Recently, Robert Jenson shed some new light on his attitude towards Catholicism. Writing a "How My Mind has Changed" article for The Christian Century, Jenson explains why he and his wife Blanche "will not, we now think, become Roman Catholic, despite great empathy with formerly Lutheran or Anglican friends and allies who have."
I have written that all Western churches should be under the jurisdiction of the bishop of Rome, in his role as patriarch of the West. I have written that the universal church needs a universal pastor and that Rome is the only place for this ministry. I stand by all that. But I have never believed and do not now believe that one's soul is endangered merely by lacking full communion with Rome. Nor do I believe that a celebration of the Eucharist or of other of the mysteries lacks any reality or efficacy sheerly because the celebrant has not been ordained by a bishop recognized as such by Rome. Thus individuals - as distinct from churches - who are not in full communion with the bishop of Rome can and therefore must decide for themselves whether to seek it. That such individual choices are inescapable is among the punishments visited upon a divided church.Despite his acknowledgment of Roman primacy, Jenson concludes that his family will (for now) stay Protestant, due to a "stubborn, indeed now somewhat desperate, dedication to that original ecumenical vision and an accumulation of experiences and reflections, none decisive by itself." Which is to say, there is far more at work in the decision to convert than getting one's theological and church historical facts straight (however important that may be). This is something which Beckwith, it seems to me, understands. Rather than being (as Smith claims) "a litany of facts, arguments, and propositions," Return to Rome read to me as an attempt to respond to a litany of Protestant facts, arguments and propositions, offering the more mysterious, downright "Smithian," both/and terrain of Catholic dogma instead. In addition, familial factors were especially active in Beckwith's case (which is why Smith's "where is love?" line was odd). Beckwith's grandmother, wife and nephew - not just Louis Bouyer and Cardinal Newman - were key players in his decision.

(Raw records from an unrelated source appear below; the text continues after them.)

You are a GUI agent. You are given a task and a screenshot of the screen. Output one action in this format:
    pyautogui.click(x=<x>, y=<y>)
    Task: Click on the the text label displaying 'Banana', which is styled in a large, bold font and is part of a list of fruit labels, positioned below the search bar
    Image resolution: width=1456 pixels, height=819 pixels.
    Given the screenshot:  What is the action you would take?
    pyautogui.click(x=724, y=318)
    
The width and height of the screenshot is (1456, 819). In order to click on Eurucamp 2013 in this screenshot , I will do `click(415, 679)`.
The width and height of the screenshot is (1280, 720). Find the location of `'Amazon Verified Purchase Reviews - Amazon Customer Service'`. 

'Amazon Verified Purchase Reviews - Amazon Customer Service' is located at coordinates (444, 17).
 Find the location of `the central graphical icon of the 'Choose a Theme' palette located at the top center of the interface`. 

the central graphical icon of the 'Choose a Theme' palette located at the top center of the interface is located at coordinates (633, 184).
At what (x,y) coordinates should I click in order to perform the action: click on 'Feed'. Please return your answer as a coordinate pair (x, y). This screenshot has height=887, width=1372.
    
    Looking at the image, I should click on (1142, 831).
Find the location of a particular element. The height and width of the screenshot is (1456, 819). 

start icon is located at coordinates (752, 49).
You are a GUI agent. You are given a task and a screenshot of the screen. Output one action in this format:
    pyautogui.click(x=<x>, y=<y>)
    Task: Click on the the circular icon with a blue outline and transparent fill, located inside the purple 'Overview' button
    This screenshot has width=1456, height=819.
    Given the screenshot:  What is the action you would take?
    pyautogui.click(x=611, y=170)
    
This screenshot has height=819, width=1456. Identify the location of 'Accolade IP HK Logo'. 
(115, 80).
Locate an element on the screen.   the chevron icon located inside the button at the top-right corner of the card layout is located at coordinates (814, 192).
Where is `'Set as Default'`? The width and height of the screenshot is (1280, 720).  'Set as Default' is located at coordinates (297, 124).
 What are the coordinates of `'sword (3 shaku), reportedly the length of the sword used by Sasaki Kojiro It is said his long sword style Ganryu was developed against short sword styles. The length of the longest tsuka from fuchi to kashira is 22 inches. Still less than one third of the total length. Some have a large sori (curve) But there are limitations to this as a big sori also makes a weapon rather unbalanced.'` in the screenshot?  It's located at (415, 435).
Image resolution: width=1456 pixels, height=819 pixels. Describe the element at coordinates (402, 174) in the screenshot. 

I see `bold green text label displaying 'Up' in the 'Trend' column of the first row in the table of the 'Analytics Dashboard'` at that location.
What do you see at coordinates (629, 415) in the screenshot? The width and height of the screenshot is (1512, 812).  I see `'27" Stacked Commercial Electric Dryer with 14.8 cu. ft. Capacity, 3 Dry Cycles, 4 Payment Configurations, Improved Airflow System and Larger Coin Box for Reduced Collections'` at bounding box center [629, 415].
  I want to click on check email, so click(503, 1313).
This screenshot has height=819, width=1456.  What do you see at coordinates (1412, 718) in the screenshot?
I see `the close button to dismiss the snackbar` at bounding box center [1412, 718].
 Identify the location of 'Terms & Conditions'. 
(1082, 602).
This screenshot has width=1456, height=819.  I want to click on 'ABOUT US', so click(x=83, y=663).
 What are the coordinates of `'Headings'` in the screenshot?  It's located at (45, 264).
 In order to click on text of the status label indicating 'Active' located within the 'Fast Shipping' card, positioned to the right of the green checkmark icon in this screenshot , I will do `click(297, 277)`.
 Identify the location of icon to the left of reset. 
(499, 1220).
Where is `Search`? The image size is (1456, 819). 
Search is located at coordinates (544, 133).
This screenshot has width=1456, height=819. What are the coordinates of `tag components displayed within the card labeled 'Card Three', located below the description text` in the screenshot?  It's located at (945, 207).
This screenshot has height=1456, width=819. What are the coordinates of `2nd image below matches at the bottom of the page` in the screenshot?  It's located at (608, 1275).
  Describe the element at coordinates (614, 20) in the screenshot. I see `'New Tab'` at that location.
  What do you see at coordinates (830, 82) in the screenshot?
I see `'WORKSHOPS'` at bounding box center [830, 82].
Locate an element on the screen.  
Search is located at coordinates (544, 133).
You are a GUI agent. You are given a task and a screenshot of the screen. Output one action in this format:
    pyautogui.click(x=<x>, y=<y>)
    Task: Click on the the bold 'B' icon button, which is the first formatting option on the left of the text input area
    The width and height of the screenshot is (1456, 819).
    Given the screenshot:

It is hard to begrudge Protestants who convert to Catholicism, or Orthodoxy for that matter, especially when justification, the Reformation's "article by which the church stands or falls," is undergoing a very public, Protestant overhaul. But the tragedy of a church divided can obfuscate what might otherwise be clear. Even when conceding the superiority of another tradition, we can be bound to our own through personal history or pastoral commitments, or a bottomless sense of genuine indebtedness. A faith formed chiefly by the New Testament will intuitively grasp the absurdity of having to choose not only Christ, but among the fragments of his broken ecclesial body as well. But the church has been sundered, and this is our lot.